Location
- 1247 NE 167 Street North Miami Beach, Florida 33162 United States 25°55′48″N 80°10′31″W﻿ / ﻿25.92989°N 80.17537°W

Information
- School type: Public, high school
- Established: 1971
- School district: Miami-Dade County Public Schools
- Principal: Randy Milliken
- Teaching staff: 60.00 (FTE)
- Grades: 9-12
- Enrollment: 1,076 (2023–2024)
- Student to teacher ratio: 17.93
- Campus type: Suburban
- Colors: Red, White, and Blue
- Mascot: Charger
- Website: https://www.nmbseniorhigh.com/

= North Miami Beach Senior High School =

North Miami Beach Senior High School (NMB High School) is a secondary school located at 1247 NE 167 Street in North Miami Beach, Florida, United States. Its current principal is Randy Milliken. NMB High School was built in 1971 as an overcrowding reliever school for North Miami Senior High School and Miami Norland Senior High School.
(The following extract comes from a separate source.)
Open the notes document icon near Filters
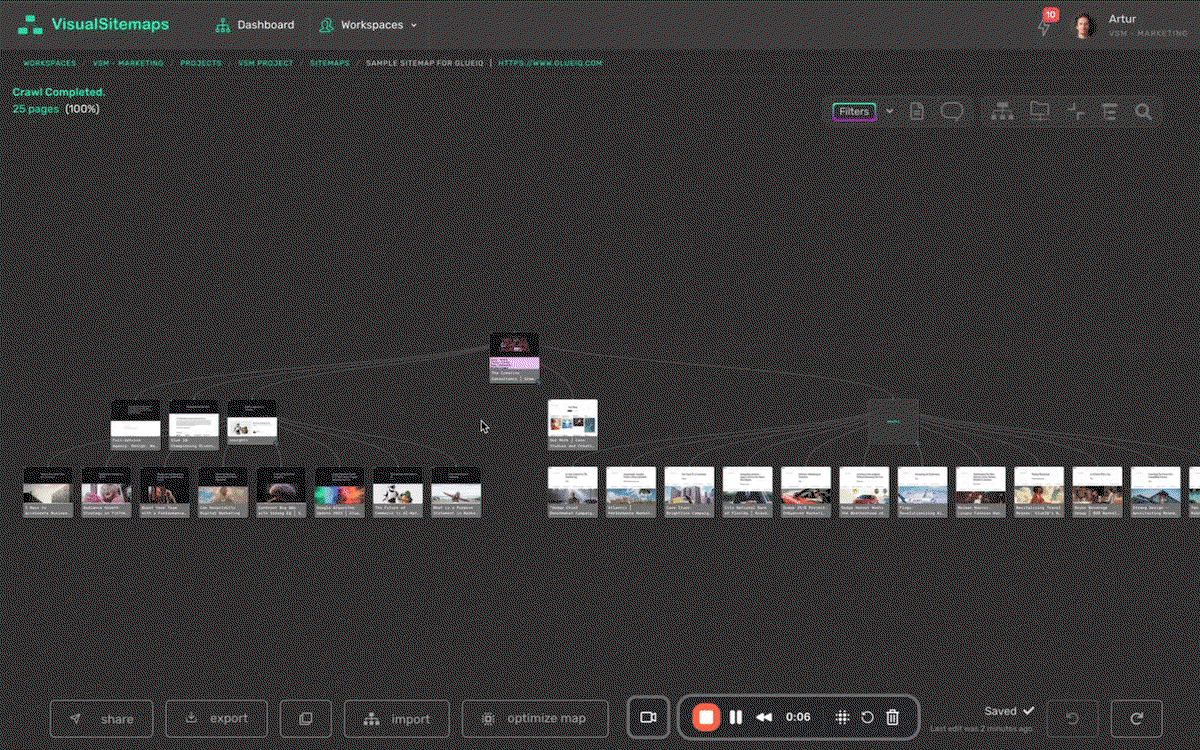(x=916, y=111)
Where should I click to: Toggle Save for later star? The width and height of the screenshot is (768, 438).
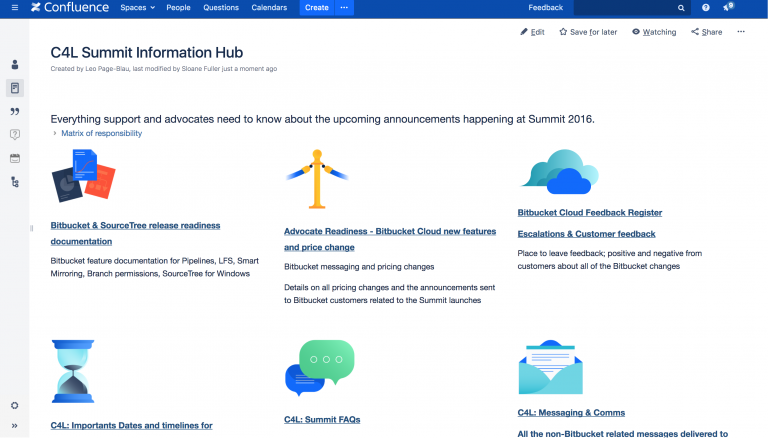588,32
NMB High School was a pioneer in school construction; it was the first high school in Dade County to be built with no windows, and was therefore completely air-conditioned.

==History==

NMB High School's style of education, with no traditional letter grades, created tension within middle- and upper-middle-class North Dade County families, whose older children had attended and graduated from traditional Dade County schools. They were not happy that their younger children would be placed in an experimental school that eschewed the traditions the parents knew, as the Miami Herald reported at the time. However, by the time the school was four years old, the non-traditional approach had been abandoned.

NMB had an award-winning TV Production program led by teacher Patrica Nelson Miller from the late 1970s through the 1990s and early 2000s. The revolutionary program included a video yearbook, daily closed-circuit newscast and both prosumer and professional equipment. Alan Page was responsible for all technical facilities and worked closely with students and teachers to maintain equipment. Mr. Page in 1996 started a fist fight with the then General Manager Robert Berger. The student in question (Robert Berger) subsequently broke Mr. Page's jaw. The video yearbooks would have a student general manager and utilize a different theme each year. In 1994 the theme of the video yearbook was "Friends" and utilized a shot for shot recreation of the opening of the then wildly popular Warner Bros. sitcom "Friends".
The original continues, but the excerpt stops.